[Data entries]
....
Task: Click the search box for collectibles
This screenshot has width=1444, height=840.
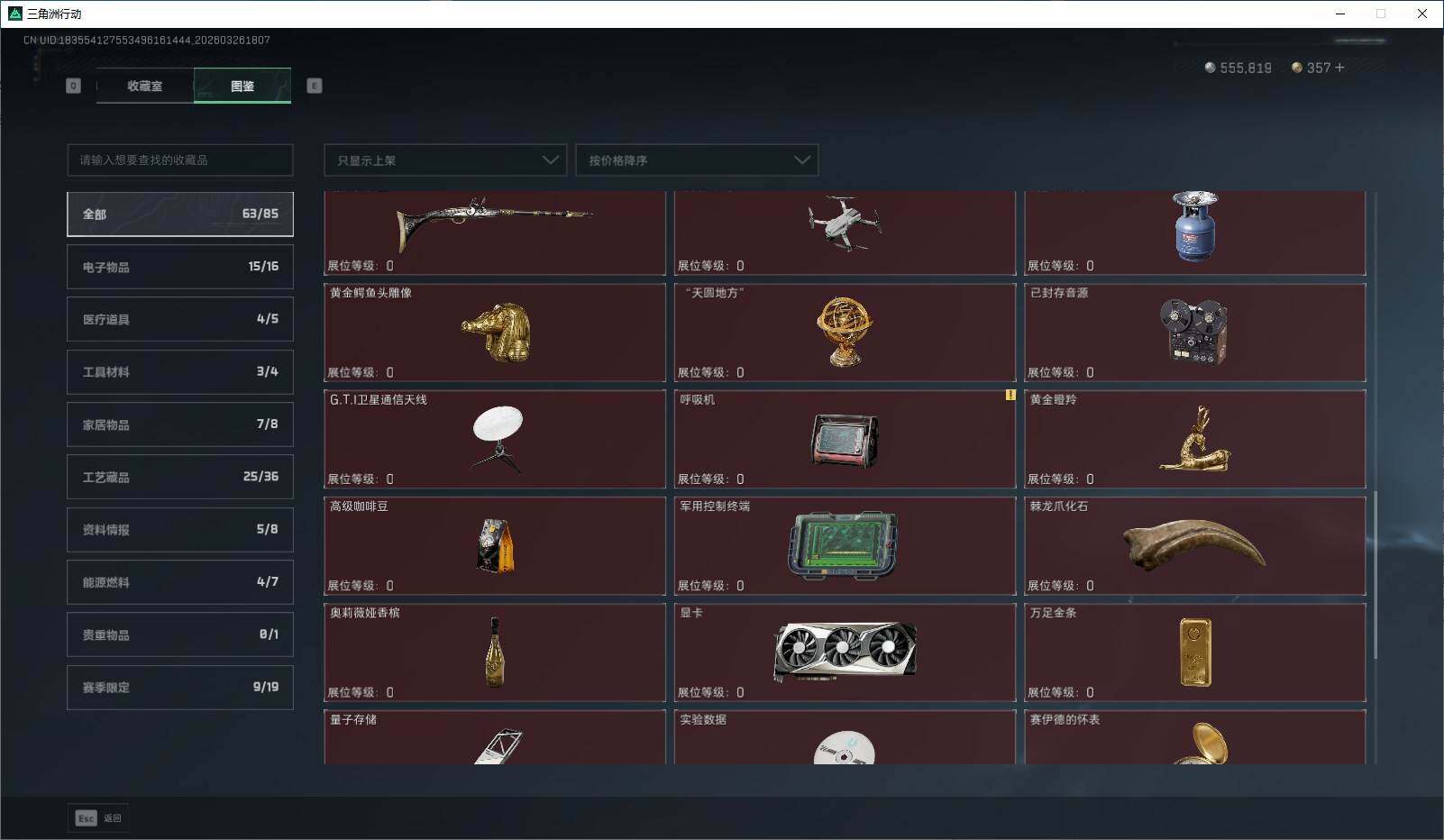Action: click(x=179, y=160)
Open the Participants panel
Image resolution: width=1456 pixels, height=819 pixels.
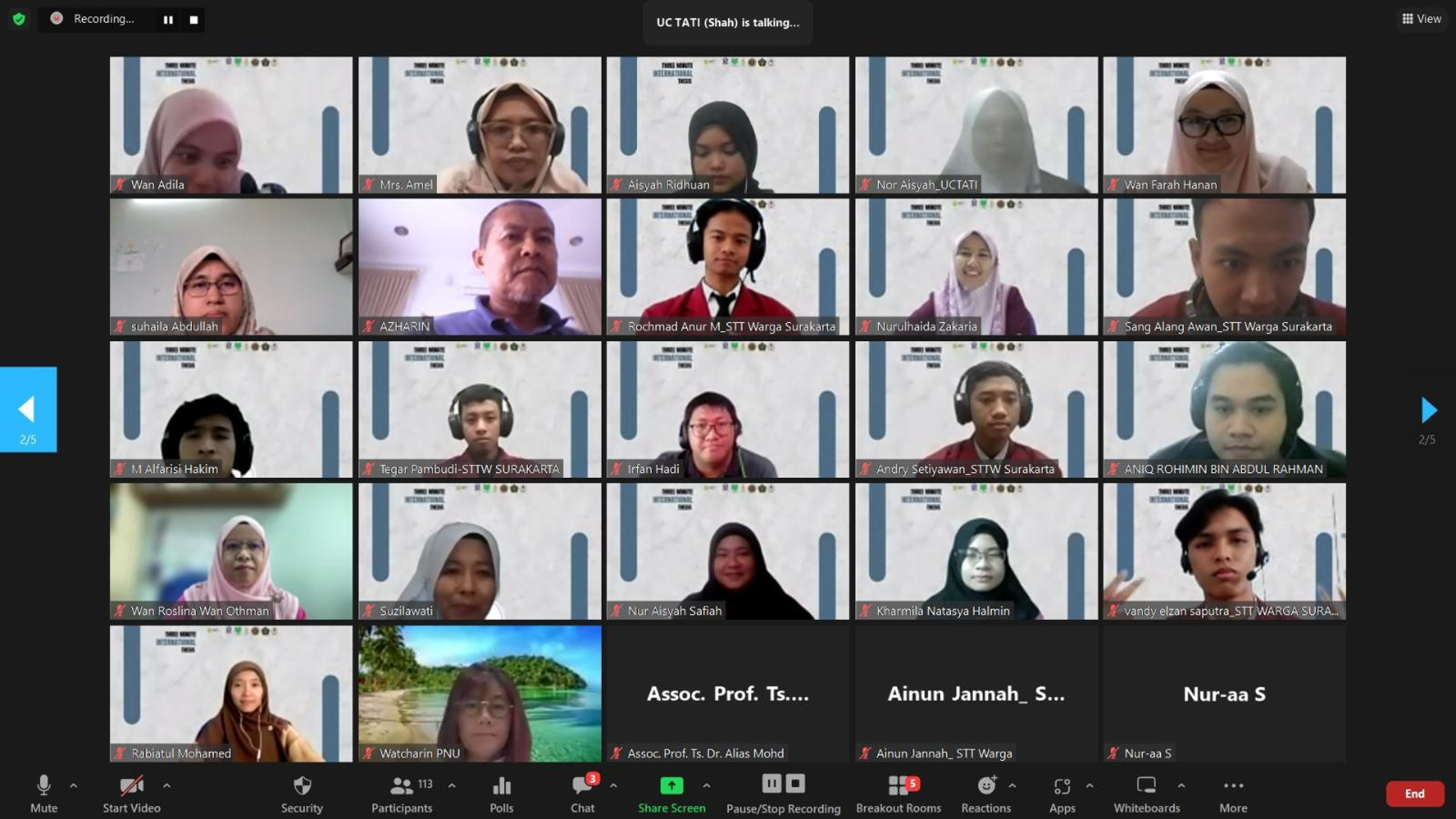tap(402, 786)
....
About this task: Exactly as written, copy the entries above without their pictures.

Result for this task:
Task: Click the search box for collectibles
This screenshot has width=1444, height=840.
Action: click(x=179, y=160)
Open the Participants panel
Image resolution: width=1456 pixels, height=819 pixels.
tap(402, 786)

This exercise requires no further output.